Tensions had, in fact, been building for months, with the threatened eviction of Palestinian families from the Sheikh Jarrah neighborhood of East Jerusalem. Smaller protests in the area, taking place at a steady clip for some time, grew larger. But even these details don’t capture the broader context. What is so important about Sheikh Jarrah, and why are Palestinian families being faced with eviction in the first place? As NBC News reported: “The expansion of Jewish settlements in Sheikh Jarrah, which is on land that helps form the final link in a settlement circle surrounding east Jerusalem—an area that Palestinians hope will be the capital of a future state.”
That aspiration matters, but seemingly not much to those who see Israel’s right to self-defense as the only truly salient issue. They don’t see the occupation itself—and what has flowed from it—as the original sin. And because they don’t recognize the centrality of the occupation, they don’t acknowledge what is so obvious to the other side: the basic fact of a lopsided power dynamic, in which Israel is the aggressor and Palestinians are the aggressed. This imbalance ought to matter—and not just for moral reasons. American policy makers, regardless of whether they see Palestinians as fully deserving of rights and dignity, should understand that wildly unequal power and capabilities make peace all but impossible. Absent international pressure, the more powerful actor has few incentives to offer substantive compromises and concessions to the weaker party.

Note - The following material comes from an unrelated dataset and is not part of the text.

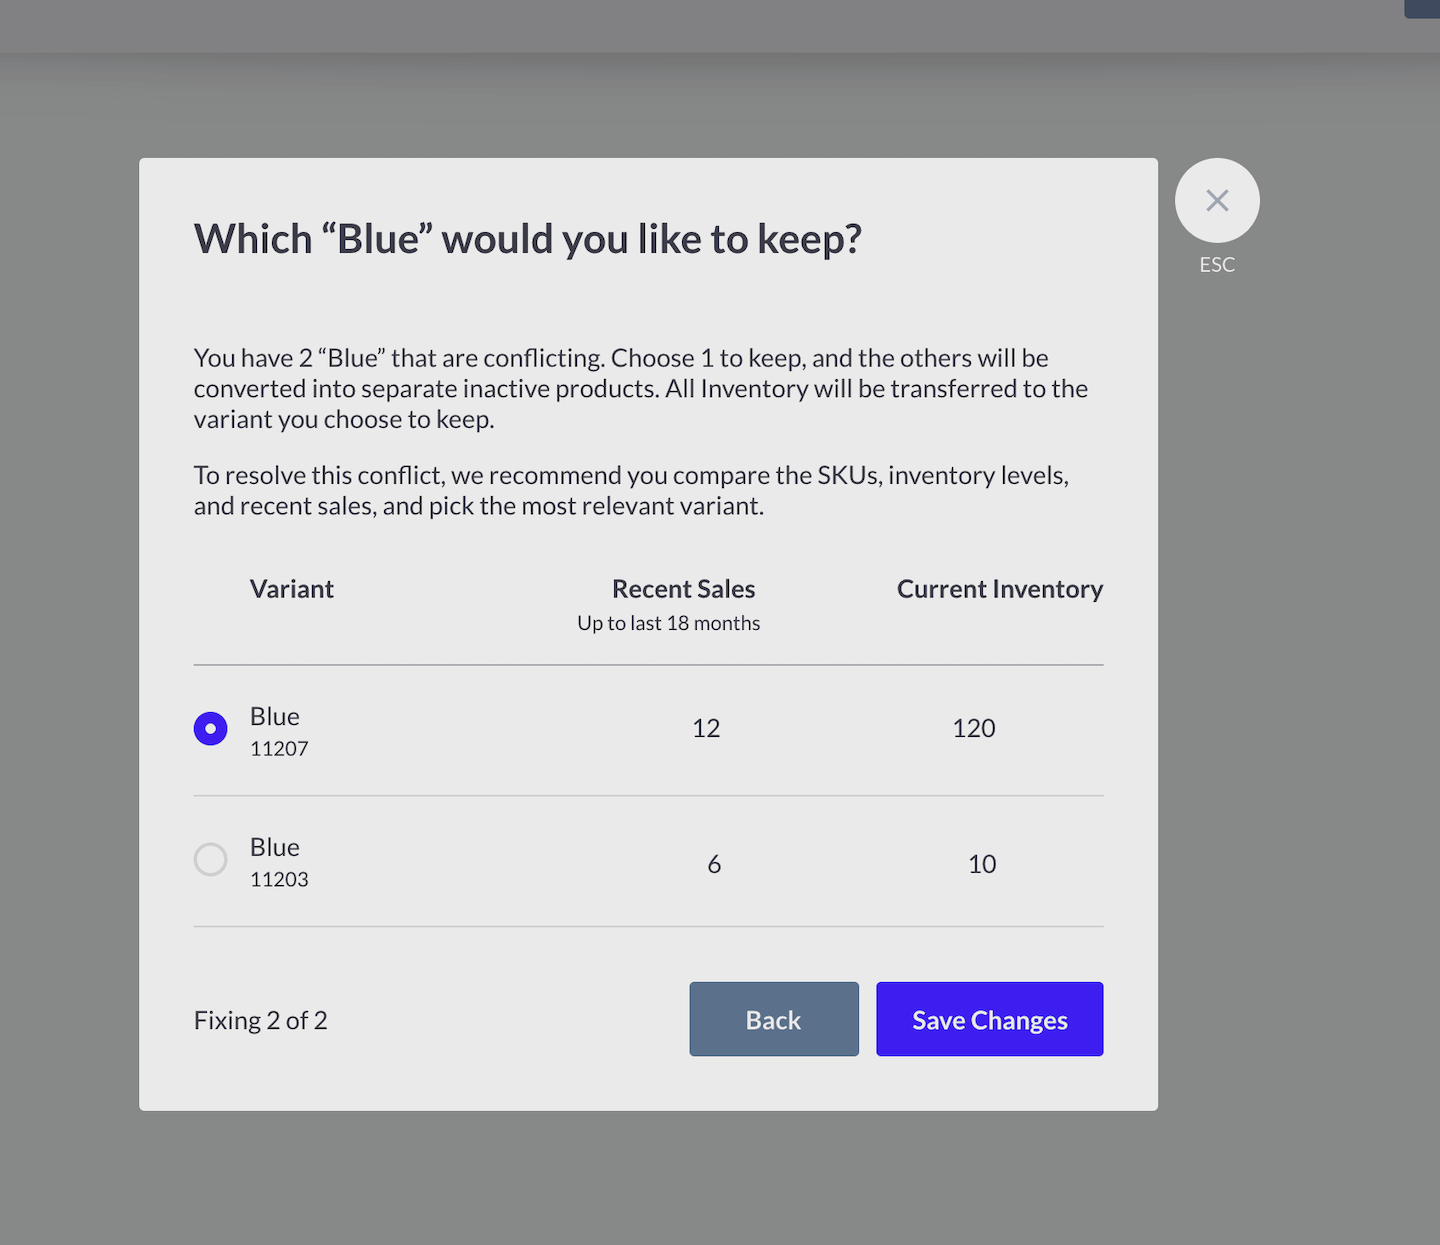Click the dark button in the top-right corner
The width and height of the screenshot is (1440, 1245).
(x=1424, y=8)
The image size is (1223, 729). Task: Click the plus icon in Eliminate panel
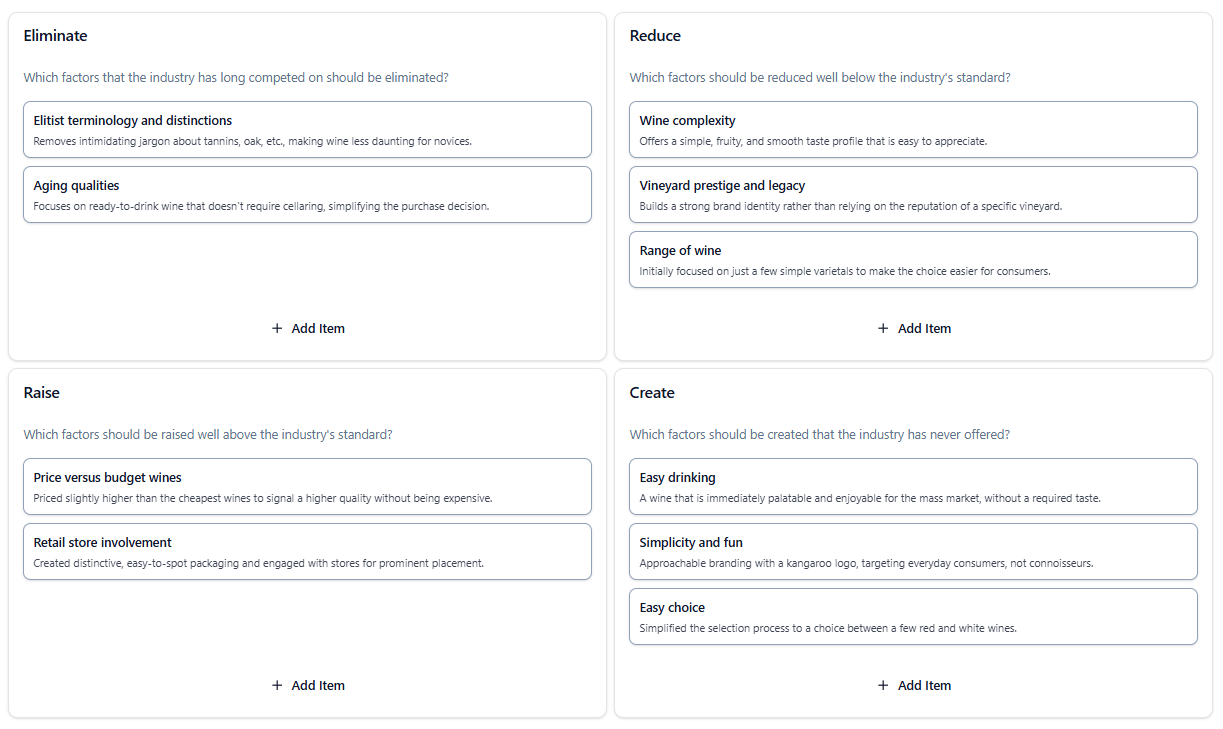click(277, 328)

The Biden administration is acting as if the past several years (or decades) have not happened. It is repeating the same mistakes as its predecessors, while hoping that a cease-fire can bring an end to hostilities and a return to calm. But until fundamental injustices—and Palestinian national aspirations—are addressed by ending an occupation that has lasted longer than my own existence, the calm will prove uneasy. Maybe that’s good enough for Biden. But it shouldn’t be.